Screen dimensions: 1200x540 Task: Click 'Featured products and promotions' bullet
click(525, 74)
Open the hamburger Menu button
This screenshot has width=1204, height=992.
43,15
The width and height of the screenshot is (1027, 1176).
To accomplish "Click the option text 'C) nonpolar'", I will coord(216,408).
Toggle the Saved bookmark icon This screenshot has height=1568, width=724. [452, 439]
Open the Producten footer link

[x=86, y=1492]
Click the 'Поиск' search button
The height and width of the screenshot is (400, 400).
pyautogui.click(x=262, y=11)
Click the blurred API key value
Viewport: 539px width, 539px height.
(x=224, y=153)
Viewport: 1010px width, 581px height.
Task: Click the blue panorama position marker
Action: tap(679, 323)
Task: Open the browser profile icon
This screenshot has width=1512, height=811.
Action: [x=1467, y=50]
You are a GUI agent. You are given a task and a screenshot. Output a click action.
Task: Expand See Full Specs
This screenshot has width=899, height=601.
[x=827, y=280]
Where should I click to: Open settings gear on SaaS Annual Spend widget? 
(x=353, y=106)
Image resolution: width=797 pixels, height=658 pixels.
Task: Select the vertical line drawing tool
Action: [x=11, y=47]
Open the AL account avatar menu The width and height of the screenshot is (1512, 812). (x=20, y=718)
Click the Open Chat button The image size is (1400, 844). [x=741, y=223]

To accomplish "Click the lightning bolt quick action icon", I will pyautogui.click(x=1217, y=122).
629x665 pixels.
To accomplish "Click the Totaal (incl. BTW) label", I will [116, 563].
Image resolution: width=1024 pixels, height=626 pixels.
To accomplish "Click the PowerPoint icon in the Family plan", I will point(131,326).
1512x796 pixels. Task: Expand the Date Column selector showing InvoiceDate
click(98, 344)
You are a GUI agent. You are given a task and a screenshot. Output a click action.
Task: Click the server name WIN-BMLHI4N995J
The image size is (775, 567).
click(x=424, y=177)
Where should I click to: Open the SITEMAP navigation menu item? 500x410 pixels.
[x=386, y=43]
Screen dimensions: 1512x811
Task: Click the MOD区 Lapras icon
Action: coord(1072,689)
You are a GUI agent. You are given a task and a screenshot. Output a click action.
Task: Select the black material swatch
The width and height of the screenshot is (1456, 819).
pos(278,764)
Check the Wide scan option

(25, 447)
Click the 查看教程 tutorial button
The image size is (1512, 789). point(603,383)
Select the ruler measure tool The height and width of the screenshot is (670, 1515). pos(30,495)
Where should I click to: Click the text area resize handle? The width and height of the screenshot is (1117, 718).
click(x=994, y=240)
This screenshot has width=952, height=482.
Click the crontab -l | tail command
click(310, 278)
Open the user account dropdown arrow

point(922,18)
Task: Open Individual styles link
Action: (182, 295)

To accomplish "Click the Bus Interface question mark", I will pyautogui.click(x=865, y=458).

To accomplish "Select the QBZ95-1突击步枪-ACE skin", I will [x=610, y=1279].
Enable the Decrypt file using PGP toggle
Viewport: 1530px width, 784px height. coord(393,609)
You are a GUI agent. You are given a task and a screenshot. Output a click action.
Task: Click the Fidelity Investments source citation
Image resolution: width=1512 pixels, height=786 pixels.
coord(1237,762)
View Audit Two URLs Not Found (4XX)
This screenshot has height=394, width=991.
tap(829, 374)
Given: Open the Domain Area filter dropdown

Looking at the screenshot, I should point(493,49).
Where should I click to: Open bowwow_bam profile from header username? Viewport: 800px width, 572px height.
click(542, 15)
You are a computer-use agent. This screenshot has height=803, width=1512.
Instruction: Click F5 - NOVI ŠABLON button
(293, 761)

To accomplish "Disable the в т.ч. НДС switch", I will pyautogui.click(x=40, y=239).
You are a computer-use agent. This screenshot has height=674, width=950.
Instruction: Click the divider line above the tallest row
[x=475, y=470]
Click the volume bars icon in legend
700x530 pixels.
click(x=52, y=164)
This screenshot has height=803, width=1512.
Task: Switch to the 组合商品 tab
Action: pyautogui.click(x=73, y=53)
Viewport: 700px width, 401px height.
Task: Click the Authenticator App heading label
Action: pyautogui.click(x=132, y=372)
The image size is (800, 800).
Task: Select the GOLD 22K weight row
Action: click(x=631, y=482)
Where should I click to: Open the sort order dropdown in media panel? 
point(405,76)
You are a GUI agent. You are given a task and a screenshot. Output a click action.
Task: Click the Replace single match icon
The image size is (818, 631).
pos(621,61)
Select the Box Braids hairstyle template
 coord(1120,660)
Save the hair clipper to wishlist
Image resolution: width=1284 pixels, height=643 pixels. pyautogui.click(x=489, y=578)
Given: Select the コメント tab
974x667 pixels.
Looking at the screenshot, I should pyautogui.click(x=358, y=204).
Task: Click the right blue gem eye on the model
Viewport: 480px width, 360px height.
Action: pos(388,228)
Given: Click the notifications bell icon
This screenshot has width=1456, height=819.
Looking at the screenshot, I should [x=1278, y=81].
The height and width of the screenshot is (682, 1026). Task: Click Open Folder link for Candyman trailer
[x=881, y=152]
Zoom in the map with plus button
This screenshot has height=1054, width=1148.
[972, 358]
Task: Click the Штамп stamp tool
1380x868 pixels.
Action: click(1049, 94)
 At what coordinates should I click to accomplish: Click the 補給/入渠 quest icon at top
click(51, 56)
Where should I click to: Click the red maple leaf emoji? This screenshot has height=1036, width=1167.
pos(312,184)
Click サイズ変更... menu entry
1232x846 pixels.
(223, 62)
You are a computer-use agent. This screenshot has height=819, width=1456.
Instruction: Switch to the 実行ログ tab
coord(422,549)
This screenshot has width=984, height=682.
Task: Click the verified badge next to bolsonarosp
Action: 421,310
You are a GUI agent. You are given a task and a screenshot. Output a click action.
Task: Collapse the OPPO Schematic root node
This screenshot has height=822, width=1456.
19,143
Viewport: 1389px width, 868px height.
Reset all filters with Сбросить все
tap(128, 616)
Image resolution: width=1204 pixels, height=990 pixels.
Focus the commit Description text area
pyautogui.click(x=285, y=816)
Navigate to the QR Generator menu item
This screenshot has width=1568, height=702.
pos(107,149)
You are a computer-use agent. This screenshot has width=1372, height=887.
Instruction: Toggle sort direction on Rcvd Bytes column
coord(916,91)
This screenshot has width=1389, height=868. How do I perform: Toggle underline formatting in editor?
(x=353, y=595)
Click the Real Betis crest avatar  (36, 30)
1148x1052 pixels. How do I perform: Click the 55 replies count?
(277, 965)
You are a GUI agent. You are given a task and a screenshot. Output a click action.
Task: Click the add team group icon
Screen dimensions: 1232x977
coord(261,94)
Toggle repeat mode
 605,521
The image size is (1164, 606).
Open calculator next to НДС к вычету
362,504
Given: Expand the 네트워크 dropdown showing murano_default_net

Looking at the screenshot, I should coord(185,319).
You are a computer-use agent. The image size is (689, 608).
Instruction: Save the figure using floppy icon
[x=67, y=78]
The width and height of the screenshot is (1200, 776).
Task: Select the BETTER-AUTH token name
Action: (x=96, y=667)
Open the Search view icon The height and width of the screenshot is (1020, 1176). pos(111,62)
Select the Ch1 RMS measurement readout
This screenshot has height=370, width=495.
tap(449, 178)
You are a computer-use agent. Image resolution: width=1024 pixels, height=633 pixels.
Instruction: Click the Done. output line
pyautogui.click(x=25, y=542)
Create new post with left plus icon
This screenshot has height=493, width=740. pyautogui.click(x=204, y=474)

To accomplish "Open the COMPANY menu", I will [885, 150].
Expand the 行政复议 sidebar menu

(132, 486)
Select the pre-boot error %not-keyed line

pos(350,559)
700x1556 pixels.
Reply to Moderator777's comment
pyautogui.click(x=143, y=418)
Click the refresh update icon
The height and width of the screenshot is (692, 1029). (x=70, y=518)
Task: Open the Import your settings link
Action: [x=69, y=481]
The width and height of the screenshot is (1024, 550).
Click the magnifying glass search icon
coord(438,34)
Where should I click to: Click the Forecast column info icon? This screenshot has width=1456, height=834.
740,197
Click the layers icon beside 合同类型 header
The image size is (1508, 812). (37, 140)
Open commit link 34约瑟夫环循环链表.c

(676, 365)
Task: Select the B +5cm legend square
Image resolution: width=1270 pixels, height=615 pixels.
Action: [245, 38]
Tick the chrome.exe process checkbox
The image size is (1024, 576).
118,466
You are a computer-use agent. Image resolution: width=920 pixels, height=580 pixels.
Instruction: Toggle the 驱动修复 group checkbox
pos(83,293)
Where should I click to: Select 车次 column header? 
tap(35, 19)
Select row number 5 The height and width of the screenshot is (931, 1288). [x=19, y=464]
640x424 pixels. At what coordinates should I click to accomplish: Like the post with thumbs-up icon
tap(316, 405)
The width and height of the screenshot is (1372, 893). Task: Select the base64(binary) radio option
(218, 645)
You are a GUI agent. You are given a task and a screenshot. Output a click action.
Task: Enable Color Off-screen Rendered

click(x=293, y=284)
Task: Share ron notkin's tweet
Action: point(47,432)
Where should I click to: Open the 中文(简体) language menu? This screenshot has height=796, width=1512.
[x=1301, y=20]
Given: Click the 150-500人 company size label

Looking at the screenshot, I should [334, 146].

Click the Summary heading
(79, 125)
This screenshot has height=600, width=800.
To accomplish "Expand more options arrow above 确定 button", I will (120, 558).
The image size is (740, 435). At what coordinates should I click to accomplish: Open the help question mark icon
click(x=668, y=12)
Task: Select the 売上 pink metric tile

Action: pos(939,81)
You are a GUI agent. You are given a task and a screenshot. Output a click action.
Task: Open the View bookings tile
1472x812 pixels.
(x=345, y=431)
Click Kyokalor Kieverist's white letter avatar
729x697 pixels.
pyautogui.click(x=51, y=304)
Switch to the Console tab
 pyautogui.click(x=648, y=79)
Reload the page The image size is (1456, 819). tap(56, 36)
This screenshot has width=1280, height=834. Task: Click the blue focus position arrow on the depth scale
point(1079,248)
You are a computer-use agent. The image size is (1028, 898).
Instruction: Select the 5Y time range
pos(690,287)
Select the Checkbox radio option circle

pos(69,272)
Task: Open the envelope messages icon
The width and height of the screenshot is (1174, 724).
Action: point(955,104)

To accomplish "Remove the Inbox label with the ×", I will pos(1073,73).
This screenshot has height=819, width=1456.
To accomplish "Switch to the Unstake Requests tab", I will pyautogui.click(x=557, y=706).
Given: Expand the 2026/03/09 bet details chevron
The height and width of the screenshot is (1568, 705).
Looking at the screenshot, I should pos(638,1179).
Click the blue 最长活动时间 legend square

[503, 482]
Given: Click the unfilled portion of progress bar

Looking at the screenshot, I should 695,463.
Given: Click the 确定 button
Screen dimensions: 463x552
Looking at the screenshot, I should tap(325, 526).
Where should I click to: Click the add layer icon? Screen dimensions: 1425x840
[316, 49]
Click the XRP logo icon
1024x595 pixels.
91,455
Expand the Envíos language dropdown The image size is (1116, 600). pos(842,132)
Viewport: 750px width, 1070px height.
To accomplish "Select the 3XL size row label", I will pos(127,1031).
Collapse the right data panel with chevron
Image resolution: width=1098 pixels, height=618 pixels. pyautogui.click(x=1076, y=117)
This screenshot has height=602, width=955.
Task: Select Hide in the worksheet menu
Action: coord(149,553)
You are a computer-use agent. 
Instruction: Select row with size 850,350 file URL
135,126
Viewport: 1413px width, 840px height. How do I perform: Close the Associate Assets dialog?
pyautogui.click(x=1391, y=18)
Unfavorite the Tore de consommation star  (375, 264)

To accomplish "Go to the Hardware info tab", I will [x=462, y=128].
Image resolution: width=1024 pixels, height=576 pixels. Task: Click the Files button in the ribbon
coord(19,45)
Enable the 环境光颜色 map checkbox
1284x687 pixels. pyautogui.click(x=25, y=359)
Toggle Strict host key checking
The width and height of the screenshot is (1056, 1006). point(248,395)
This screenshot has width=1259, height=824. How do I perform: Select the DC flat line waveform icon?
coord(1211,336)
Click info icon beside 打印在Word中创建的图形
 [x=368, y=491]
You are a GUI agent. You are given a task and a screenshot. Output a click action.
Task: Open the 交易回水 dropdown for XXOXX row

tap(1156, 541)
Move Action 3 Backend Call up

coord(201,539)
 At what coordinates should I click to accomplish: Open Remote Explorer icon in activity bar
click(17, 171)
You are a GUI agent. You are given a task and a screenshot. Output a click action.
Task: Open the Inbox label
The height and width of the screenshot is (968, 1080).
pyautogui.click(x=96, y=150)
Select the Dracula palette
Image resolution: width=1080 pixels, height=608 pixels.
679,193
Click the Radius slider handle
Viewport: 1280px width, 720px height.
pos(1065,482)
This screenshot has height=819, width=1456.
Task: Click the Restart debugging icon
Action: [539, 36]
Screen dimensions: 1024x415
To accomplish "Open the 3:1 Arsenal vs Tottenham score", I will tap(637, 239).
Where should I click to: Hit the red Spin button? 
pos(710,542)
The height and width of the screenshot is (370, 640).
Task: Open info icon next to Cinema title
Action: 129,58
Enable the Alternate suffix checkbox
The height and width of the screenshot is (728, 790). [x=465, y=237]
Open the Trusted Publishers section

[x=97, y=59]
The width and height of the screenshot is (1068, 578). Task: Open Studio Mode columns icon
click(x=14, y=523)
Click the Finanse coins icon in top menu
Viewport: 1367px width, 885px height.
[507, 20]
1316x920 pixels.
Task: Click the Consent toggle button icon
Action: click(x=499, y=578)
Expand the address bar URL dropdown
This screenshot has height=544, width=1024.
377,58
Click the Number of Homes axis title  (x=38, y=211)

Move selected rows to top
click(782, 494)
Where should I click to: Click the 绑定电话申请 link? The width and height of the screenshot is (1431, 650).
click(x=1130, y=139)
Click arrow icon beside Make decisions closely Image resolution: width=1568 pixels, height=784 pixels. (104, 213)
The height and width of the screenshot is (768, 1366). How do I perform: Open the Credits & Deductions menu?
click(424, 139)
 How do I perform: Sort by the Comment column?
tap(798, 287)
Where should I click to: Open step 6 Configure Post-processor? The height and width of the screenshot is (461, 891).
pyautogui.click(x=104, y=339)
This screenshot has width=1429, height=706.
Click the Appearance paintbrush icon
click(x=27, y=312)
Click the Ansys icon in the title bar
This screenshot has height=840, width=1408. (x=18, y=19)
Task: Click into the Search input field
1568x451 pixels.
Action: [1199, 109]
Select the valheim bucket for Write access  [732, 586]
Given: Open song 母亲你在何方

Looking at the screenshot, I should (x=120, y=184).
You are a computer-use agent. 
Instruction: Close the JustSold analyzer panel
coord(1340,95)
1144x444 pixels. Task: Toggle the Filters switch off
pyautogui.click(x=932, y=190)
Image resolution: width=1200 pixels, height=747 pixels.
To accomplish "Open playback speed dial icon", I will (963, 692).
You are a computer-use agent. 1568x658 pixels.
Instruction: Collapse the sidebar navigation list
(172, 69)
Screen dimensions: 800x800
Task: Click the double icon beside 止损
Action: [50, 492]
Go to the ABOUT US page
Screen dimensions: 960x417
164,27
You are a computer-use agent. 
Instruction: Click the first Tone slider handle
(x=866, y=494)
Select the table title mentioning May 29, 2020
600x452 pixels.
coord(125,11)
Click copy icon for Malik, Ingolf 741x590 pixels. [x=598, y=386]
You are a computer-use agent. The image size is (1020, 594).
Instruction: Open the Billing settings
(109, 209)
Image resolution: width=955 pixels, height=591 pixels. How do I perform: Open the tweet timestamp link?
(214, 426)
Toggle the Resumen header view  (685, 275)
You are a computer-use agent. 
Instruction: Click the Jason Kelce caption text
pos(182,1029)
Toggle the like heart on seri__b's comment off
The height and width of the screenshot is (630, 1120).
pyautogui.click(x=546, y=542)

■ **Task to carry out**:
Copy the items above exactly, starting with the line that contains "Click the Ansys icon in the title bar" and going on through the line that contains "coord(1340,95)".

■ **Complete response**:
Click the Ansys icon in the title bar
This screenshot has height=840, width=1408. (x=18, y=19)
Task: Click into the Search input field
1568x451 pixels.
Action: [1199, 109]
Select the valheim bucket for Write access  [732, 586]
Given: Open song 母亲你在何方

Looking at the screenshot, I should (x=120, y=184).
You are a computer-use agent. 
Instruction: Close the JustSold analyzer panel
coord(1340,95)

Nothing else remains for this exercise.